Before we begin preparing the paperwork to nominate Joseph of Audobon for canonization, let’s keep in mind that plenty of elite quarterbacks have played out their contracts. Drew Brees has done it, twice. Peyton Manning has done it, twice.
The point is that Flacco isn’t preoccupied with the situation, and that he’s not worried about it becoming a distraction. As a result, a new deal can come at any time.
“Pat [Moriarty] can call me today, Halloween, Thanksgiving, whenever, and Joe gives me the leeway to talk whenever,” Linta said “We’re not creating any artificial deadlines. I do know once he’s on the field, his focus is there, but we can keep working.”

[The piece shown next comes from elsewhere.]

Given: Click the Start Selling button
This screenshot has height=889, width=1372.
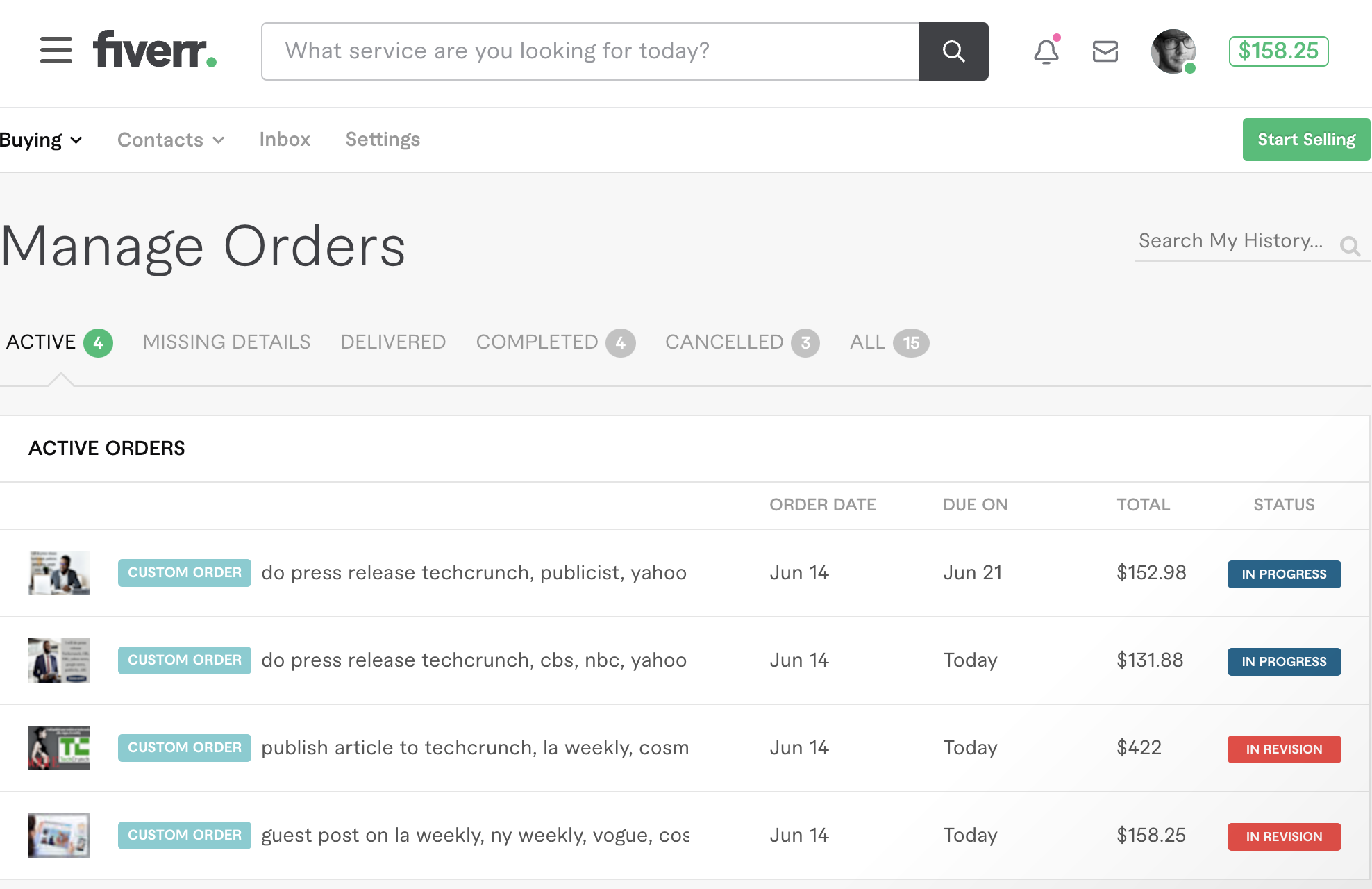Looking at the screenshot, I should 1306,140.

That’s a stark contrast to Brees, who eventually pulled the plug on talks during the 2011 regular season.
“The only distraction for Joe would be me calling him,” Linta said. “I’ve been doing this a long time, and I’ve rarely seen a guy so single-minded.”
It’s the right approach. Because if Flacco has to enter the season without a new deal, each strong performance will give him more leverage. And weak performances will swing the pendulum back to the Ravens. If a new deal ultimately isn’t done, the Ravens will have to decide whether to offer him a one-year deal worth the average of the five highest-paid quarterbacks, or whether to let him hit the open market.
Playing well and winning will make the Ravens more likely to pay him now. And it will make them more likely to use the franchise tag later, which for Flacco would result in a salary much higher than what he’d average on any new deal he could negotiate before then.